(Beginning of RAW DATA)

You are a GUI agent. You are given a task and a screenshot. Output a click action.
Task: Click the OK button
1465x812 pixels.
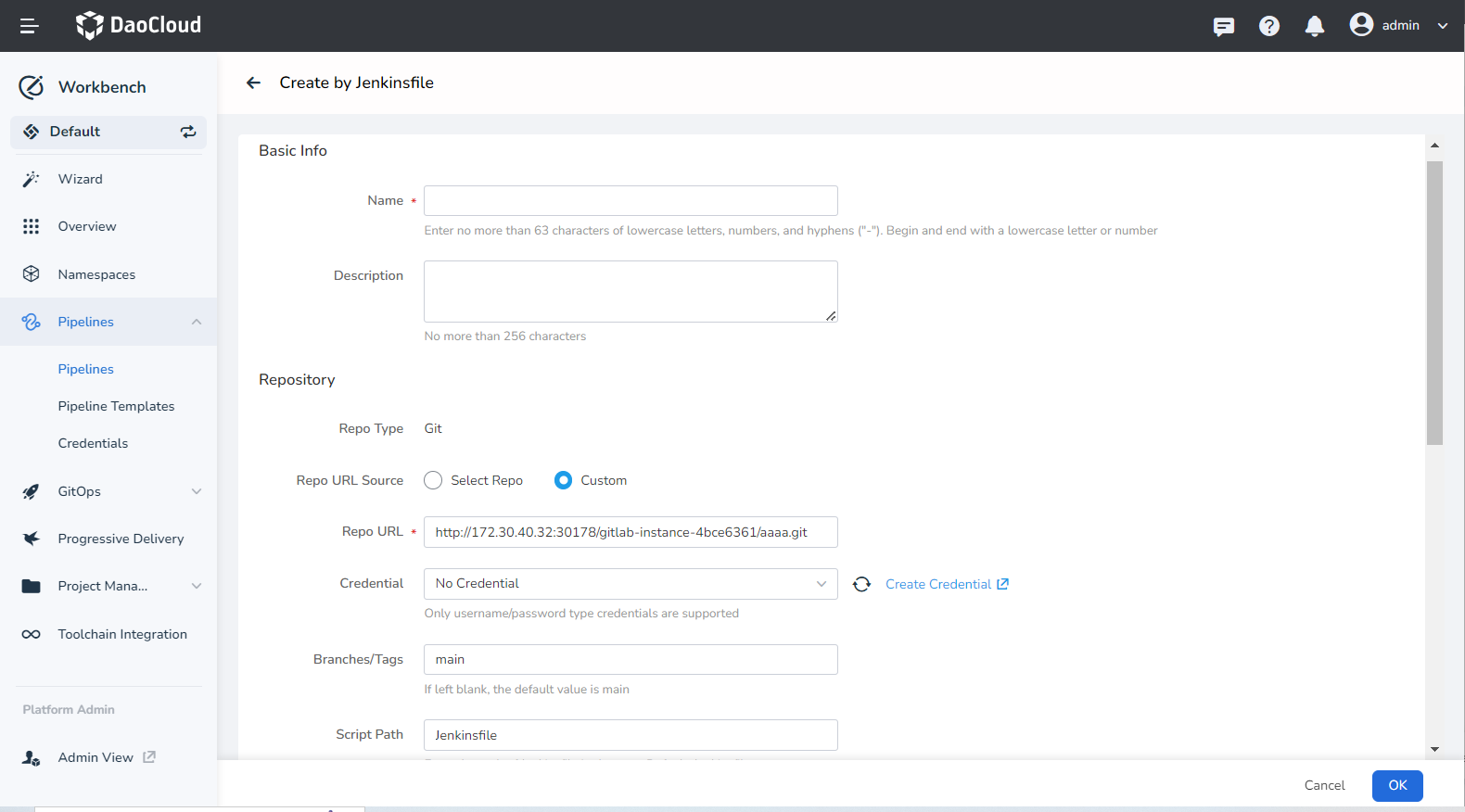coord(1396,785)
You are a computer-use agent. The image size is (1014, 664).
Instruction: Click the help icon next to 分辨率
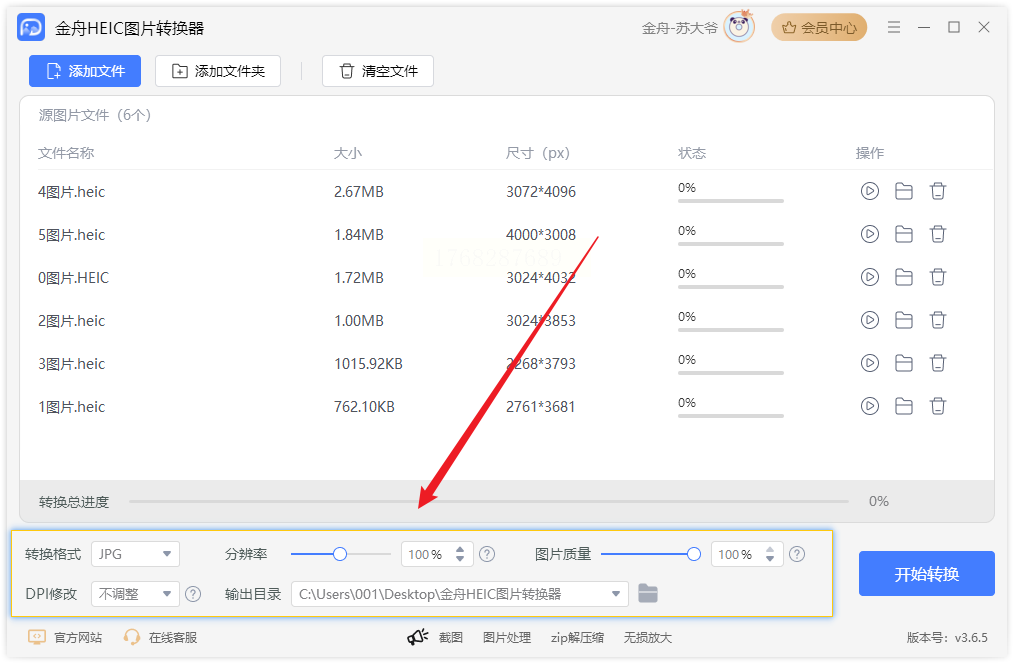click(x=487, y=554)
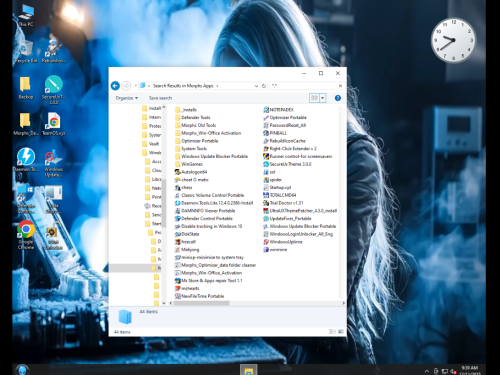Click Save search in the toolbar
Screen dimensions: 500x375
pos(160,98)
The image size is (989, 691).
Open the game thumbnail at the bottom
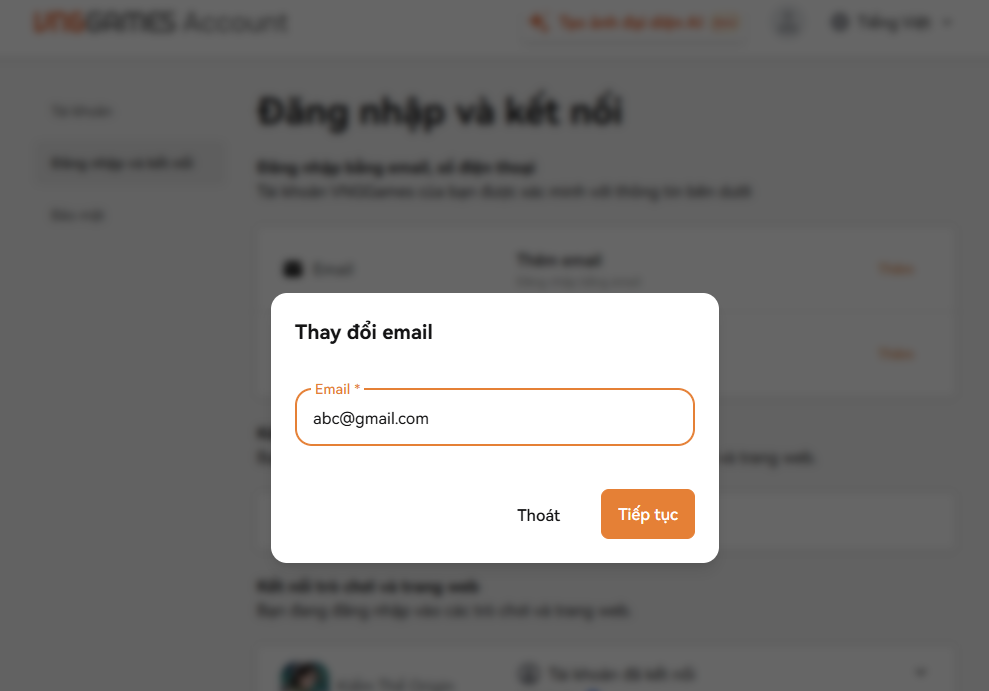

(End of RAW DATA)

TASK STATEMENT: Whenever the word "agent" occurs in a line above, copy that line.

WRITTEN RESPONSE:
You are a GUI agent. You are given a task and a screenshot. Output a click action.
You are a computer-use agent. The image size is (1014, 664).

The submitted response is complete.